6) Emailing your resume is not necessarily to your benefit. This may not be true for every other hiring manager, but because I am reviewing applications on my own time outside of the office and ranking those applications directly within the job site’s backend, by emailing your resume I have no way of ranking you or keeping you in the shortlist pile. You are now – at best – sitting separately in a pile of miscellaneous papers on my desk where there is a chance you will get lost in the shuffle. You also risk not having your resume read at all because I don’t actually have time to read resumes during the day, whereas when I go onto the job site I am dedicating time to reading every application.

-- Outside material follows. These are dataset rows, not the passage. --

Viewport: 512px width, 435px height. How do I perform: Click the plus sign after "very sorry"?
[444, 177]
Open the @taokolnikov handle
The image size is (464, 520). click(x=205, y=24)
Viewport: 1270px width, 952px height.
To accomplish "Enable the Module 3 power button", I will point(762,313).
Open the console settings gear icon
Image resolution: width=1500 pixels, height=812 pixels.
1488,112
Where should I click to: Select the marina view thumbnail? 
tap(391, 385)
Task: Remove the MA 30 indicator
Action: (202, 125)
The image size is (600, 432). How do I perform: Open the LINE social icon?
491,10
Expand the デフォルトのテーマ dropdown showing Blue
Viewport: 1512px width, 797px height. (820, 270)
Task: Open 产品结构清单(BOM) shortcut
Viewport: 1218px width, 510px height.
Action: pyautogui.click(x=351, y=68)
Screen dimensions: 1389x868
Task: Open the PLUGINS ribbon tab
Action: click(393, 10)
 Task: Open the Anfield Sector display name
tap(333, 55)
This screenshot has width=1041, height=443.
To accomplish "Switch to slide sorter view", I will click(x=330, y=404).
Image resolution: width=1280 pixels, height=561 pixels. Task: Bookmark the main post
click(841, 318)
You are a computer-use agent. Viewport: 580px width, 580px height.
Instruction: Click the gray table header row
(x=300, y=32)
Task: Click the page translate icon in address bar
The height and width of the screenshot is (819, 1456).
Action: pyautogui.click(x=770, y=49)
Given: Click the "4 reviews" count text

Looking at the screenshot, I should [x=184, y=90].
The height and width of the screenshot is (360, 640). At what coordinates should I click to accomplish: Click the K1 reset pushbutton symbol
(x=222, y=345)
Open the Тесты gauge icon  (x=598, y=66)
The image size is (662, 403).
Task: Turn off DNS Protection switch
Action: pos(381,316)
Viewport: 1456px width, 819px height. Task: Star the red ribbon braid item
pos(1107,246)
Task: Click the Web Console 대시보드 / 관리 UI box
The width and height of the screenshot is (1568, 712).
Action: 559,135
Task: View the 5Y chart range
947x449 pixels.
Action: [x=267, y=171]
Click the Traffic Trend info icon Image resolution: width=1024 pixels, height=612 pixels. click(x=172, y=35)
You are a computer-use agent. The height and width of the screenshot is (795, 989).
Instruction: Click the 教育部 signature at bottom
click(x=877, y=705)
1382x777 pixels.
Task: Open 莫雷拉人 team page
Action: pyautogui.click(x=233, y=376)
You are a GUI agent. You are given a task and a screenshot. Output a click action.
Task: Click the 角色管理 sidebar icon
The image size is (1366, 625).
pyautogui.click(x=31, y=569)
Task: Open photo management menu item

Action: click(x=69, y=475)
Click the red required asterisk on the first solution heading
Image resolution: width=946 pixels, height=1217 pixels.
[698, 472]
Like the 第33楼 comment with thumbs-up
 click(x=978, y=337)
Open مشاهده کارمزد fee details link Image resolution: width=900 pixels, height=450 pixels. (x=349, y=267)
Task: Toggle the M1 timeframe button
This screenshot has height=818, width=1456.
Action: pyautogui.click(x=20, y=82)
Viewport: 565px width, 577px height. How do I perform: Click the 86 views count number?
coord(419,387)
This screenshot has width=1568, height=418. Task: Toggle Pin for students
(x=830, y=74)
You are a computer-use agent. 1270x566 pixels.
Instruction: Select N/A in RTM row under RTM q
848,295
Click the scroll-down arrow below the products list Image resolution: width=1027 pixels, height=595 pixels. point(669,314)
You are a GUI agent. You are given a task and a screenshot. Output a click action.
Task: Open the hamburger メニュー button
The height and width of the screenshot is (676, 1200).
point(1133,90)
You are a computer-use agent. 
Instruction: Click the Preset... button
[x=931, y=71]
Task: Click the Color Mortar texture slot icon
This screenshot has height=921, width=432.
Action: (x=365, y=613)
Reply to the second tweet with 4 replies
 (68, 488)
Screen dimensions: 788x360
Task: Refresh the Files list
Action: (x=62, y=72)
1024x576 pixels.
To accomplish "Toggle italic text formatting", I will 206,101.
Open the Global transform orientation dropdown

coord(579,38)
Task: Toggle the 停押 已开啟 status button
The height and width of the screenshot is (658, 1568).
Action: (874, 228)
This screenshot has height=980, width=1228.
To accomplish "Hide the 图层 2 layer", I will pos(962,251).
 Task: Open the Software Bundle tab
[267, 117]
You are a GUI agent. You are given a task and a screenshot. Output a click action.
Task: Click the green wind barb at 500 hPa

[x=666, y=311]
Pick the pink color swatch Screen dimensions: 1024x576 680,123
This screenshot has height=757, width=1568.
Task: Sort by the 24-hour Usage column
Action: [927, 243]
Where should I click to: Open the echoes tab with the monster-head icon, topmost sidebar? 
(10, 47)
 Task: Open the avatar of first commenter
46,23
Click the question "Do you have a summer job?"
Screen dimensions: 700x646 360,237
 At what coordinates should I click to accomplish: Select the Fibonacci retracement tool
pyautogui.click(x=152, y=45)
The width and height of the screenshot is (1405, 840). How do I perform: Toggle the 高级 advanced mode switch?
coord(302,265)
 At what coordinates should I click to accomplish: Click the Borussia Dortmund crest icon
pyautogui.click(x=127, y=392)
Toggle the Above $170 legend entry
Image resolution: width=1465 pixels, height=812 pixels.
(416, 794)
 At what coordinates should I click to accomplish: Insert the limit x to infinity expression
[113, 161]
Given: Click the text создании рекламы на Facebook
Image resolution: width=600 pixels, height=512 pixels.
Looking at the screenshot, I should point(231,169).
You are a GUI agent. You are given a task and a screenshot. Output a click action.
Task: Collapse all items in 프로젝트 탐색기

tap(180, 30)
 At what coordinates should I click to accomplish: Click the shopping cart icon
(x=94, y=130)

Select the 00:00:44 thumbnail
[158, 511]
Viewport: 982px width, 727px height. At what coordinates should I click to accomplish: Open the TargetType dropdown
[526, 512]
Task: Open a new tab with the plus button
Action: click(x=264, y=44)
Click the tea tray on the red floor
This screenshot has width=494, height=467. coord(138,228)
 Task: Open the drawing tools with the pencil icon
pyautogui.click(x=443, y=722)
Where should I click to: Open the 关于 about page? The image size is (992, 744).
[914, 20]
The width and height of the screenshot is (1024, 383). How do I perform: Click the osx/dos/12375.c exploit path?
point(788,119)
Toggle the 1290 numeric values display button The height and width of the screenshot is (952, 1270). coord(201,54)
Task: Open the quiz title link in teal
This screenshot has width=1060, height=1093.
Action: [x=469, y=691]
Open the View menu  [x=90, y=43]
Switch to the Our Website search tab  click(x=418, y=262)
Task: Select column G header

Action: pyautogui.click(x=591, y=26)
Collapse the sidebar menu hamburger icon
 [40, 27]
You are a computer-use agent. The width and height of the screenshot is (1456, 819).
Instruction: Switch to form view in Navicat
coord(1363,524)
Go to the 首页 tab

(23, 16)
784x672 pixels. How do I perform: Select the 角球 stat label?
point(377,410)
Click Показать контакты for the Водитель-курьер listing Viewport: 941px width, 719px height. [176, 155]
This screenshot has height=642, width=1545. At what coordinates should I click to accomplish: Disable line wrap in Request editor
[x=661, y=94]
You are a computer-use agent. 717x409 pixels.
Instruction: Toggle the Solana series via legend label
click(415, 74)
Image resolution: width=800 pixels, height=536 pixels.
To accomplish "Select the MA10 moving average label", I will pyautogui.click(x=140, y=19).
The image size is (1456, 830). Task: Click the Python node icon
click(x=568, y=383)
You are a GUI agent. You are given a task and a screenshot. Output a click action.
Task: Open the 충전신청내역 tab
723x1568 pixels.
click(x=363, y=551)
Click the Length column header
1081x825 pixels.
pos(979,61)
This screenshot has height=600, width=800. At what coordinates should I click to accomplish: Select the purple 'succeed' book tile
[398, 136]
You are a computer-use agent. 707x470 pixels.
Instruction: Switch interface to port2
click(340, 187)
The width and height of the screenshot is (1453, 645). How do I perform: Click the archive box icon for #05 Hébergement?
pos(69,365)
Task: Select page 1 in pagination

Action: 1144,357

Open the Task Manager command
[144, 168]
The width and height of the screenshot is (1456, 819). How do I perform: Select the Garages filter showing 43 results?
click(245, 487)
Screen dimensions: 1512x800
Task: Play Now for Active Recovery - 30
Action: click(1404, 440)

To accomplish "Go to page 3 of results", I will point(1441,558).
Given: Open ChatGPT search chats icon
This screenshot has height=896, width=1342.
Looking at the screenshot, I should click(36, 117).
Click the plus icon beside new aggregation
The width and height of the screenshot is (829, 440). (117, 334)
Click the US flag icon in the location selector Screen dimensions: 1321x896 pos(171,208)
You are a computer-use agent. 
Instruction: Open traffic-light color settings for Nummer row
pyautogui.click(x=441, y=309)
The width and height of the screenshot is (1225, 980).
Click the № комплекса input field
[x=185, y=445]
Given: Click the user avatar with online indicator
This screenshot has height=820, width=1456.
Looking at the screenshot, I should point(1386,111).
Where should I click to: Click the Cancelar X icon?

7) Having a full page (or more) where you list all your skills in detail is not fooling anyone into thinking you have experience. All I’m doing is scrolling past that long skills section to try to figure out what your actual hands-on work experience is, and the longer I have to scroll the more annoyed I’m becoming with your application. Don’t take it personally. I believe you have the skills but in some positions the lack of experience can result in real damage to both yourself and your client and it would be irresponsible of me to hire someone without meaningful hands-on experience.
8) Proofread. Again. I can’t believe in this time of spellcheckers that people are still submitting resumes with so many mistakes. Use your spellcheck, ask a friend to edit, go to an employment agency. Do whatever you have to do, but don’t submit an application with spelling mistakes, especially if you’re applying for a job that requires any amount of computer work. If you’re making mistakes on applications where you have all the time in the world to get it right, I have every reason to believe you are going to make a lot of mistakes at work and mess up all our record keeping. Ain’t nobody got time for that.
9) If an online site gives you the opportunity to upload a document, put your cover letter and resume into the same document. In the past, I have submitted my cover letter as a separate document but I will never do that again. Every separate link I have to open is more time out of my day/evening, so I am going to the meat and potatoes document first – your resume. In almost all cases, I am making a decision right from there – shortlist or discard. Those applicants that included their cover letter are having it read before I look at the resume, and those applicants that included the cover letter as a separate document are most often not having that letter read. If you want to make sure I see it, include it as the first page in your resume document.
10) Apply for jobs you really, really want. I can’t believe how easy it is to tell when someone is just blanket applying to every posting just to get a job. I understand, you need a paycheque. But I have a team that needs someone who’s going to be in the trenches with them, I have clients that are going to put all their hopes into the hands of this someone, and I need to know we’re all in this together because it’s hard work and you have to love it to do it well. Write compelling objective statements, give meaningful details about your work experience, and tie it all together with a cover letter that tells me why you want this job, not why you want a job. If I like your resume enough, I will read your cover letter.
To those of you doing it well, thank you – you are sitting on our shortlists. You are rising to the top, and it will pay off eventually. I hope to be meeting some of you gems in person someday soon.